The idea of formal rules for the economic treatment of minorities originally had to do with employment, starting in 1961 under President John F. Kennedy with Executive Order 10925.
The idea was really for the federal government to set an example. If you were a federal agency or contractor, you had to do more than prove you didn't actively discriminate. You had to demonstrate that you actively hired minorities and women.
After the race riots of the late 1960s, the concept infiltrated the world of federal contracting. If it was right for the government to promote diversity and equal opportunity in jobs, why not do the same for the development of minority- and women-owned business enterprises?
Now we have a kind of general cultural expectation that all government entities and maybe even major private companies operate under at least a social obligation, if not a legal one, to set aside a certain amount of work for minority- and women-owned businesses.
And today in Dallas, our only daily newspaper has a pretty-good-OK story about minority contracting and all the corruption problems we've had with it -- city council and plan commission members sent off to the pokey, now another big FBI investigation of the county's longest tenured black elected official.
I say it's pretty much OK, because it's not great. The story does what all daily newspaper journalism does these days: It stays about a mile away from the punch line, which is this: Maybe it was a good idea in its time, but maybe we need to think about ditching the whole thing now.
It's not a simple question. Scratch the surface of most successful minority-owned enterprises, and somewhere back at the get-go you'll find some government contracts obtained under an affirmative action program -- contracts that helped get them going. So what's bad about that?
Clearly what's bad about it is creating an expectation and an assumption that set-asides are the only way minority business people can get business. I think back to testimony in the 2009 Dallas City Hall corruption trial, talking about Darren Reagan, a defendant who was proprietor of a phony labor union.
Reagan had approached an African-American wrought-iron contractor about being the front man on a minority contract. He explained to him that everything would be set up for him by "some white boys" and that he could "hire some Mexicans" to do all the actual work.

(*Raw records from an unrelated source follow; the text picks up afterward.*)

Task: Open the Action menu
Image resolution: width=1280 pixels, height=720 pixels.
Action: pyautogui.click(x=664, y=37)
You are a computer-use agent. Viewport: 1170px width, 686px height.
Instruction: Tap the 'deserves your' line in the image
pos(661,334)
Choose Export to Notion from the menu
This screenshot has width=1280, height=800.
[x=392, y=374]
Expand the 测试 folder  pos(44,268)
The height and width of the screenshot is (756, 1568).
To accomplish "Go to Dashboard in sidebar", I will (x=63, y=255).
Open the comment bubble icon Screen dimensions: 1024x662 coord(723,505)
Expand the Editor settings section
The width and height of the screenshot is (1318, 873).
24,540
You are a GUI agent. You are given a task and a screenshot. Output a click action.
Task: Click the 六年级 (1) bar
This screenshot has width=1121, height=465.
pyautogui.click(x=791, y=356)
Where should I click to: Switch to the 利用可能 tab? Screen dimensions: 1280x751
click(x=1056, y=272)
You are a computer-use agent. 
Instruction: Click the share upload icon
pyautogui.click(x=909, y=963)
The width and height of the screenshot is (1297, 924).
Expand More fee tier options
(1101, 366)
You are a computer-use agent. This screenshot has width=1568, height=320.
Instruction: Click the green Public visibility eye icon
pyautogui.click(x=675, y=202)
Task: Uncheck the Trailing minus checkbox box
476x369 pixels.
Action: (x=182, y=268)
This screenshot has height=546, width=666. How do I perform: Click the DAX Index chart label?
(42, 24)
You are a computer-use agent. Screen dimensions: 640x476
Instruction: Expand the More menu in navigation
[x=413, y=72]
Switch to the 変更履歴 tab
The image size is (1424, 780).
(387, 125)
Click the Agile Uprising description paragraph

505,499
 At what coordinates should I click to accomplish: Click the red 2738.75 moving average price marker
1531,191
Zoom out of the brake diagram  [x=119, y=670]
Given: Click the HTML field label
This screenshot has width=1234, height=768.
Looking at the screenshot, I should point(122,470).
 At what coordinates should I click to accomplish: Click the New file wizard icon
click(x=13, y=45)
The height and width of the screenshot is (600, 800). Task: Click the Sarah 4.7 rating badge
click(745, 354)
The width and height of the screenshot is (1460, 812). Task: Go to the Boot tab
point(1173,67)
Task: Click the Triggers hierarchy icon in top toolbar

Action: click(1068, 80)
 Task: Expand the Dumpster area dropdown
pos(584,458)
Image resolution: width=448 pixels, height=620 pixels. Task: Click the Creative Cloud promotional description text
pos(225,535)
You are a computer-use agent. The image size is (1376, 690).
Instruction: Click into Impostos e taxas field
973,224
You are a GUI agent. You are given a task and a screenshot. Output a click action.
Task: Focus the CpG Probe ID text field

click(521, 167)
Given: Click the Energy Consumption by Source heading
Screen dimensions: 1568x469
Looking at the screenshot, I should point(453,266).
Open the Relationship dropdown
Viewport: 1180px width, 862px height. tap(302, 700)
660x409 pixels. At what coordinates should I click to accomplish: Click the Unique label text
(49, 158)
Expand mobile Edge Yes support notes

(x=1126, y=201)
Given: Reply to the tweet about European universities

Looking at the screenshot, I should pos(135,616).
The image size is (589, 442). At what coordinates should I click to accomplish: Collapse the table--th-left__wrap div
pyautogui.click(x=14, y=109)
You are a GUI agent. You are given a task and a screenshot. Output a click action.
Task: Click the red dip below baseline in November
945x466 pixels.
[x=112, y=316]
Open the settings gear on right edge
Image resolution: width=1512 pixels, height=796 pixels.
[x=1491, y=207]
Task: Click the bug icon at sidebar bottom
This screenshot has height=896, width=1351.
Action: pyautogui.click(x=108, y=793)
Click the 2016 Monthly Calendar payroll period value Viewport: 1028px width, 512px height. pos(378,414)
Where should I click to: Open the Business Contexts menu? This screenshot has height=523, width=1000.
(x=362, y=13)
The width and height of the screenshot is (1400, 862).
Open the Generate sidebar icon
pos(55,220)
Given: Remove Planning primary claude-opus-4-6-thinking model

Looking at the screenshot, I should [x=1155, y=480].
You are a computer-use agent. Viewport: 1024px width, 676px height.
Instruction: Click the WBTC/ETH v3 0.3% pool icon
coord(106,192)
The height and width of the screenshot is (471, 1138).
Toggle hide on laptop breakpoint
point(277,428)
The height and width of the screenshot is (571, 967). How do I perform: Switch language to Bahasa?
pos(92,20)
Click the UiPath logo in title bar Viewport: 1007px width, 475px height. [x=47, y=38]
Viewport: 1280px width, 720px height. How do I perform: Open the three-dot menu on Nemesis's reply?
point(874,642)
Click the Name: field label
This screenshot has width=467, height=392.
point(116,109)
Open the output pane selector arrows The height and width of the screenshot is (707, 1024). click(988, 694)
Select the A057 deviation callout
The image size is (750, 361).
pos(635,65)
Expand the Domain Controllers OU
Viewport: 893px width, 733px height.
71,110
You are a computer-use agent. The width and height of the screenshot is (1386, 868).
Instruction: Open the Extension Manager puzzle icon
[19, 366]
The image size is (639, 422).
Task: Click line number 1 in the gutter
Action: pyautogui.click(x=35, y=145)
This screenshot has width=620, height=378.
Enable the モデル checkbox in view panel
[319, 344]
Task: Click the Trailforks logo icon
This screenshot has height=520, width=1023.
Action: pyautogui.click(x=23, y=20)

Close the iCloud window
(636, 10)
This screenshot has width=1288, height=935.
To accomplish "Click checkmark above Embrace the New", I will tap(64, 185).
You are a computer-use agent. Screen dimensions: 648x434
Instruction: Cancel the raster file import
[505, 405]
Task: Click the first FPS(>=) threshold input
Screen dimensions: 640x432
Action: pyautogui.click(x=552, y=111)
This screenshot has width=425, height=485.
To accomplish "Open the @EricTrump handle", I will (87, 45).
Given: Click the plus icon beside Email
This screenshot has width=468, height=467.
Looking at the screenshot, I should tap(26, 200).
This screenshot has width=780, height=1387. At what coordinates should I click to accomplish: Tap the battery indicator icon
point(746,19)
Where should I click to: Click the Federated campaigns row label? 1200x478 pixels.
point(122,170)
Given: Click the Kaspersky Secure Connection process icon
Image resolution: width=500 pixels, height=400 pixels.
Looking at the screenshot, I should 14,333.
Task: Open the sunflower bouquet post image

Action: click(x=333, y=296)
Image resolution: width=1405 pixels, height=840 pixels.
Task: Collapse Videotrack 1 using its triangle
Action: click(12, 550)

The black contractor said no. He said he would have to stand by any work done under his name no matter who did it, and he made it plain that if it was contract, he would be the guy who did the work.
I think of another example from the inland port scandal, now a prime focus of the ongoing FBI Dallas corruption probe. Richard Allen, main developer of a huge shipping and warehousing center in southern Dallas, told me -- and County Commissioner John Wiley Price later confirmed -- that Price had made a special demand of him.
Allen's company at that time was based mainly in California. Price demanded that Allen supply him with the minority certification certificates for all of his subcontractors in California, where Allen was a major warehouse developer.
Allen told Price he didn't have any subs who had such certificates. Price accused him of being a racist and using only white subcontractors. Allen told him no, that virtually all of his subcontractors were Hispanic, because virtually all of the construction trades in his part of California were populated by Hispanics.
Allen told me Price said that if Allen's subs were minorities, they had to have minority certification. Allen told Price that his Hispanic subs were not really minorities where he lived and operated in California. They were the majority. He, Allen, the white guy, was the minority, and his subs didn't get minority certification because it was paperwork and government crap to them. They just got the jobs and did the work.
I'm not conflating the Hispanic experience here with African-American experience. I know they're different.
But one thing is the same. The existence of set-aside programs confirms the worldview of a Darren Reagan, not the worldview of the wrought-iron guy who wanted nothing to do with him. Reagan assumed that it was a good thing for minority business people to get good money for no work. The other guy had no such belief.
In the first place, I got the distinct impression from the testimony that the wrought-iron guy took a sniff of Reagan and smelled crooked. Some people know there isn't enough wrought-iron work on earth to be worth years in the stir. They're just smart that way.
But I also got the distinct impression the wrought-iron guy was proud of his work. Proud of working, proud of being his own man, proud of taking his own two hands and wringing a living from this sorry Earth.
So when do we get an executive order promoting his idea?